Antagonistic in-plane resistivity anisotropies from competing fluctuations in underdoped cuprates

TL;DR

This paper models how anisotropic charge and spin fluctuations contribute oppositely to in-plane resistivity anisotropy in underdoped cuprates, aligning with experimental doping trends and suggesting new experimental probes.

Contribution

It introduces a Boltzmann-equation framework to distinguish the effects of charge and spin fluctuations on resistivity anisotropy in cuprates.

Findings

Spin fluctuations favor positive resistivity anisotropy

Charge fluctuations promote negative resistivity anisotropy

Results align with doping dependence observed in YBa2Cu3O7

Abstract

One of the prime manifestations of an anisotropic electronic state in underdoped cuprates is the in-plane resistivity anisotropy $\Delta\rho\equiv(\rho_{a}-\rho_{b})/\rho_{b}$. Here we use a Boltzmann-equation approach to compute the contribution to $\Delta\rho$ arising from scattering by anisotropic charge and spin fluctuations, which have been recently observed experimentally.
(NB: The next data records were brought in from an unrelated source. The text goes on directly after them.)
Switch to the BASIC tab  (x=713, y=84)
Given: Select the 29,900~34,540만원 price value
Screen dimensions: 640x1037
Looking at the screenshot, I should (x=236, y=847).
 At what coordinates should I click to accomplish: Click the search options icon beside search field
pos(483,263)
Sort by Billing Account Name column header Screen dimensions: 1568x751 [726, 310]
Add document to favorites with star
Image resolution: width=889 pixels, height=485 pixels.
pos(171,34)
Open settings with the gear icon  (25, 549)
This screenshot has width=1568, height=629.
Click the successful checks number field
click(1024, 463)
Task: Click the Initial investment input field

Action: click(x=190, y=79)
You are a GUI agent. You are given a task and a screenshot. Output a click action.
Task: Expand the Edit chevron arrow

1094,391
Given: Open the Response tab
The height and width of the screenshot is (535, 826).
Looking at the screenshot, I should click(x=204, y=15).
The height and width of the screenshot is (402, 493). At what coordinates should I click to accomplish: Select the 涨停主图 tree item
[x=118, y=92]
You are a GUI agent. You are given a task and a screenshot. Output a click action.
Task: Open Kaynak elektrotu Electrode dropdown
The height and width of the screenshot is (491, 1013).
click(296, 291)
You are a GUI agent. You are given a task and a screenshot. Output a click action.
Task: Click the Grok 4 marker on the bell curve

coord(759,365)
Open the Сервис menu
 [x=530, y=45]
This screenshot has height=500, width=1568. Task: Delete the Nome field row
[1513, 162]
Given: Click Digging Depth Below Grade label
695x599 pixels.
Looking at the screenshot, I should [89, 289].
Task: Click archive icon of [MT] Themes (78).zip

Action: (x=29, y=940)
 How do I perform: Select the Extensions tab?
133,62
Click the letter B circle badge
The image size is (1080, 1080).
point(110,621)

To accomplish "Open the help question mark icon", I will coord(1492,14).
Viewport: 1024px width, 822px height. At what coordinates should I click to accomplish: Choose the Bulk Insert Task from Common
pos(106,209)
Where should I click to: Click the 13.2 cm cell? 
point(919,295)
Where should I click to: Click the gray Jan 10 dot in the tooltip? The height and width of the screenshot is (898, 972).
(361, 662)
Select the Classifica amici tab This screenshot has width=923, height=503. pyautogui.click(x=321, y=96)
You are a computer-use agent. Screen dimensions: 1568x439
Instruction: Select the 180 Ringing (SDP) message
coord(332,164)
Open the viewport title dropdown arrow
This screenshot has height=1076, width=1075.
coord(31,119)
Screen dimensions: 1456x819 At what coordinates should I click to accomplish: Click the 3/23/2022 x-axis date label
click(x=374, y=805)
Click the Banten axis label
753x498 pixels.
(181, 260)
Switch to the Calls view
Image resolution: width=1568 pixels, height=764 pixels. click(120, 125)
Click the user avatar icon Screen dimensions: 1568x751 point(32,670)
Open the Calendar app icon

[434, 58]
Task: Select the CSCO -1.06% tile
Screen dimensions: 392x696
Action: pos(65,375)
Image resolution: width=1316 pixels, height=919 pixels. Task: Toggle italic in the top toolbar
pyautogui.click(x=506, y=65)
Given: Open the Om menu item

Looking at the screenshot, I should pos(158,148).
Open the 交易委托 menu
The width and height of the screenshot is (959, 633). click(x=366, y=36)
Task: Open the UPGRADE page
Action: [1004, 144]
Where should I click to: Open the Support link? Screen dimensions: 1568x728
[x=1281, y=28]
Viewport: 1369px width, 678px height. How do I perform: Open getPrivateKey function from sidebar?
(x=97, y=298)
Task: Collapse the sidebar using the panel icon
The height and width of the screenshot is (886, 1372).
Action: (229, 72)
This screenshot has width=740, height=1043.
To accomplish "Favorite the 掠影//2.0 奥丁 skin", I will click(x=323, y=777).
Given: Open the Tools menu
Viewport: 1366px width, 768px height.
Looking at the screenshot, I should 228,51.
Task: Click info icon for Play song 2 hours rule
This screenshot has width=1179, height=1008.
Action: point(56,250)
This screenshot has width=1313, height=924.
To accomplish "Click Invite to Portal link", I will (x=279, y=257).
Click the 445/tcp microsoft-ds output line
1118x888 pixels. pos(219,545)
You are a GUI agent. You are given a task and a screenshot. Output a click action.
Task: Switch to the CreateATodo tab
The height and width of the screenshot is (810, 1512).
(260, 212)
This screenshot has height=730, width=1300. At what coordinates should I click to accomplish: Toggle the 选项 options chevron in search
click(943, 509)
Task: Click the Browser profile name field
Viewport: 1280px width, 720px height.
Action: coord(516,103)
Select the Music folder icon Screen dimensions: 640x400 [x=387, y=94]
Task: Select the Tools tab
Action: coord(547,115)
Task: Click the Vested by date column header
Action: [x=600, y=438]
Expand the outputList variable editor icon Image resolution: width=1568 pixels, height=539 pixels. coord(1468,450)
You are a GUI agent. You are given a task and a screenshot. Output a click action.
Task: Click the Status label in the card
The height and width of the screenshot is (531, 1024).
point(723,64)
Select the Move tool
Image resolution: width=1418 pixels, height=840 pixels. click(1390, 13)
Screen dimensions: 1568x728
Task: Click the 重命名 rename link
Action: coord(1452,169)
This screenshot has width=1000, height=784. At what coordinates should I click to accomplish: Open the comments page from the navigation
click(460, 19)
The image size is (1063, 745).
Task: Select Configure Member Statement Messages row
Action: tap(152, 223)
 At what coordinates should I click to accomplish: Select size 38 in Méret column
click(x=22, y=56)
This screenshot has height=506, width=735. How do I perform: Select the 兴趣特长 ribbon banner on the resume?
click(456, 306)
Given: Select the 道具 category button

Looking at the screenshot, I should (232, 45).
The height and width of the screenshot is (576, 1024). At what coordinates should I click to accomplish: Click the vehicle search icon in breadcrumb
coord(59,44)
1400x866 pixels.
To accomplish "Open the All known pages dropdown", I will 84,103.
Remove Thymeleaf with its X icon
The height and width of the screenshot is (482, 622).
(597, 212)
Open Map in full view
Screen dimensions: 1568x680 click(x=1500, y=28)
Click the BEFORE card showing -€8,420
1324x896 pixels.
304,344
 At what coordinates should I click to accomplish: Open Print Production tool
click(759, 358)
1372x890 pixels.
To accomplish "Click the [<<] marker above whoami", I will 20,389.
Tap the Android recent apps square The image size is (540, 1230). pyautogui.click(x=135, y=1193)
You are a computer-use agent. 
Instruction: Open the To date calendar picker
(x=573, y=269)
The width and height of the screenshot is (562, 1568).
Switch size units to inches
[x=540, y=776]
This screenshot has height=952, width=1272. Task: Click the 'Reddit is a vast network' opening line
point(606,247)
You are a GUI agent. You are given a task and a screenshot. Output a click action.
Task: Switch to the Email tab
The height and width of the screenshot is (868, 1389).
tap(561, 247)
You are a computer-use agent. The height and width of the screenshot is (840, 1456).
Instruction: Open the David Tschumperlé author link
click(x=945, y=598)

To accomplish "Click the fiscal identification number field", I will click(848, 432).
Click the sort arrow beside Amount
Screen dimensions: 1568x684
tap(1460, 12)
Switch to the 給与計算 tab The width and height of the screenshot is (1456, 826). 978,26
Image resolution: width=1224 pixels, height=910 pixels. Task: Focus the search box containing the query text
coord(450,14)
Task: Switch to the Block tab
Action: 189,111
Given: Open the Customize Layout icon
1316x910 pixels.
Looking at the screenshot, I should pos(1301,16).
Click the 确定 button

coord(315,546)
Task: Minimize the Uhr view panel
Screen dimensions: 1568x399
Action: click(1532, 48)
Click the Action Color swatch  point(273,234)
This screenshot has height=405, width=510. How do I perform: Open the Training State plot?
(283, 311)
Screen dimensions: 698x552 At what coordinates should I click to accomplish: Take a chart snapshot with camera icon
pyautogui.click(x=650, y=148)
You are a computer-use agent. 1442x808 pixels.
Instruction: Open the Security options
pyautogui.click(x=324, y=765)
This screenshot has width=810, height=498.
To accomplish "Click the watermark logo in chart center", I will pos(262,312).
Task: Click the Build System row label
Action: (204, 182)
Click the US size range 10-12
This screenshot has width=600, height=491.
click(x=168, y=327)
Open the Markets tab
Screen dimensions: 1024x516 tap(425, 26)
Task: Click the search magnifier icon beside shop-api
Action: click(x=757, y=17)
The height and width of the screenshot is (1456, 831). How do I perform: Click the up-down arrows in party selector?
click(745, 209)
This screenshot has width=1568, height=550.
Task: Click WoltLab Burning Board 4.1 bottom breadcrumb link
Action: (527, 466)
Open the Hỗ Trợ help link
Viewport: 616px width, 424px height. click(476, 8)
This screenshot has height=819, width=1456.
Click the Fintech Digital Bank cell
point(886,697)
While the anisotropy in the charge fluctuations is manifested in the correlation length, the anisotropy in the spin fluctuations emerges only in the structure factor. As a result, we find that spin fluctuations favor $\Delta\rho>0$, whereas charge fluctuations promote $\Delta\rho<0$, which are both consistent with the doping dependence of $\Delta\rho$ observed in YBa$_{2}$Cu$_{3}$O$_{7}$. We also discuss the role played by CuO chains in these materials, and propose transport experiments in strained HgBa$_{2}$CuO$_{4}$ and Nd$_{2}$CuO$_{4}$ to probe directly the different resistivity anisotropy regimes.